Fig 2: Endpapers (Front)

Fig 2: Endpapers (Front)

So let’s open our eyes and actually have a look at the book itself. There’s a lot going on here and it’s a book that rewards rereading. It rewards dwelling on and tracing all of the narratives threading through. You know that person you know who says picture books are easy simple things? They’re not. They’re possibly one of the hardest forms of children’s literature out there.

Just have a look at the practically edible front endpapers (fig 2) . These are the bits between the front cover and the actual internal title page and copyright blurb. They can sometimes be a dead space, caught in library stamps and padding, but Dolan’s created at least sixteen (sixteen!) tiny beautiful moments here. I’ll repeat that again. Sixteen tiny, beautiful frames of a story and you’ve not even got to the ‘actual’ story yet.  (Sixteen, if not more!!!)

I really loved Dolan’s art in this. It’s so clever in the smallest of spaces. She’s got a real gift for the moment, capturing the awkward, the funny and witty all in the briefest of beats. She gives you so much and never, ever goes for the easy way out. In one scene in particular, where the lights go out, we have one weasel saying with a bit of bemusement, “Why is there a wet patch here?” and then, in the next spread, we see the white weasel (a beautiful recurrent thread throughout the book) nonchalantly whistling as it clears up a broken mug.

Fig 3: Coffee

Fig 3: Coffee

And the coffee! Oh God, the coffee! There’s elements of this book that are beautiful and brilliant and very cleverly aimed for the adults to enjoy and I think that one of those threads is coffee. I refer you in particular to Fig 3 (which, though the picture is a little rubbish, I hope you can still make out). It’s one of many, many equally glorious moments throughout this book but this genuinely had me cracking up. It’s something about the way the top weasel goes “My mocha!” and the bottom one is just caught in his appalled reaction.

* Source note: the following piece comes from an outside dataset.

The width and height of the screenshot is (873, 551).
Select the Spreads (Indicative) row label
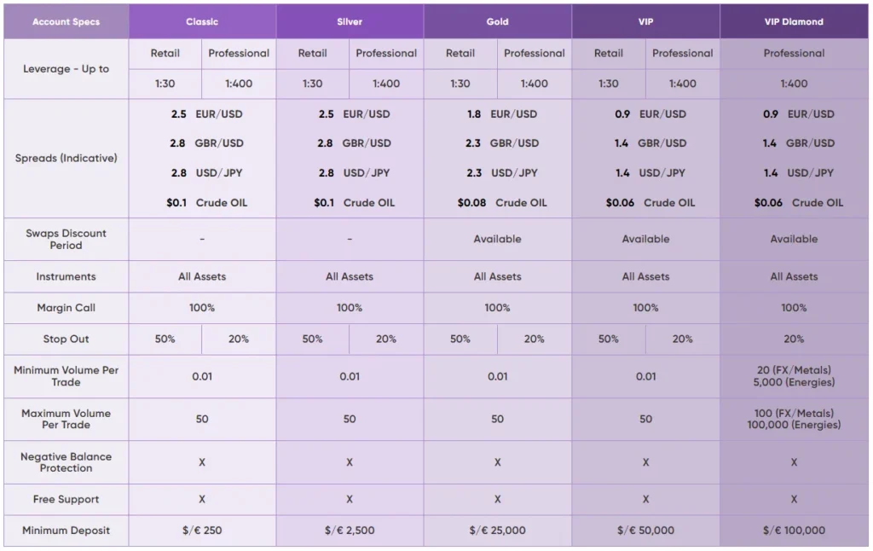(66, 159)
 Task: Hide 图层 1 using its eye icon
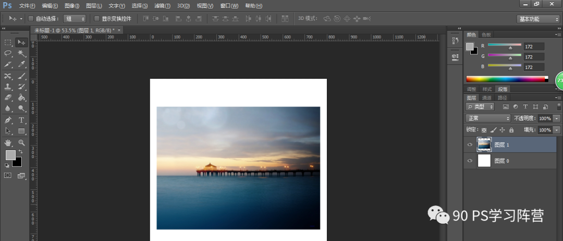(470, 145)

This book is very lovely and very good. I hugely reccommend it, and I’m so glad I finally broke my Nosy Crow weasel duck.

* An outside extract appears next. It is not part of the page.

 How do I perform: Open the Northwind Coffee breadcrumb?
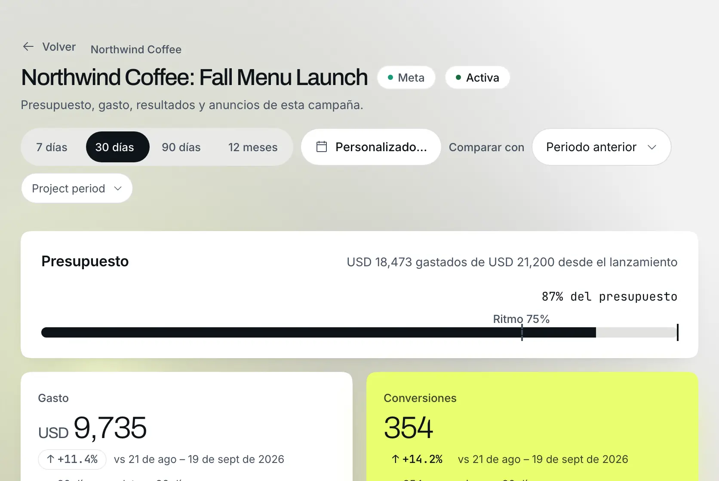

You can read previous picture books in depth posts here, and there’s a really fascinating post from Dolan here on the creative process behind Weasels.

Dixie O’Day In The Fast Lane : Shirley Hughes & Clara Vulliamy

Dixie O'Day: In The Fast LaneDixie O’Day: In The Fast Lane by Shirley Hughes

My rating: 5 of 5 stars

It’s books like this that make me remember why I enjoy children’s literature so. I’ve spoken before about my love for Hughes and Vulliamy; the bold, generous, reader-centred nature of their writing and artwork, and so came to Dixie with great expectations.

Which was odd, really, because I Do Not Get Cars. I mean, I really don’t. Horses, ballet, witches and wizards I get, but cars leave me spectacularly cold. Spectacularly. It remains family legend that on the only time I have ever had cause to phone my car insurance people and they asked “What was the other car?” and I said “…….red?”

Cars and me don’t mix. (“And where did the incident occur?” “….near the Chinese?”)

But I think Dixie O’Day might just work for me. It’s a chapter book for new chapter book readers; structured in a considered seven chapter format (ie: one for every night of the week). And that, just that gets a star from me because it is clever and fun and smart. Hughes and Vulliamy get how to make books good. That’s possibly the least critically astute sentence I’ve ever written but it’s true. Hughes’ text is vividly Hughesian (can we make that a verb? Let’s) and writes a story with influences ranging from Whacky Races through to the Wind In The Willows. It’s lovely. There’s not many people that know how to construct text for this age group without being either viciously didactic or patronising. Hughes never, ever does either. There’s a rather empowering feel to the text of Dixie and it’s something quite brilliant.

Vulliamy is one of my great picture book loves. I adore her artwork and her skill in making a book so open and generous in a way. Her work is something to be savoured and to be devoured all at the same time.

In Dixie, Vulliamy’s centred on a red, black and white spectrum of colours. This ranges through ear-grey, smokey broken-engine-blacks, through to smug-car-pink. Her Dixie and Percy are vividly delightful (and reminiscent to me of another great double act – Winnie the Pooh and Piglet), and there are moments in this book that made me (who doesn’t do cars!) squeal with delight. The ‘black smoke’ moment on page ten is just perfectly constructed.

I often have people ask me why I treat children’s literature in the way that I do, and as I mentioned at the start of this review, it’s books like this which remind me. I write these sorts of reviews and I read these sorts of books because they are, regardless of how they’re dressed up or presented, story. At the heart of it, they’re stories which tell us how to be brave, or to be a good friend or how sometimes the best thing in life is a custard cream at the right time. And all of that happens in this book which makes me now, very much, Team Dixie.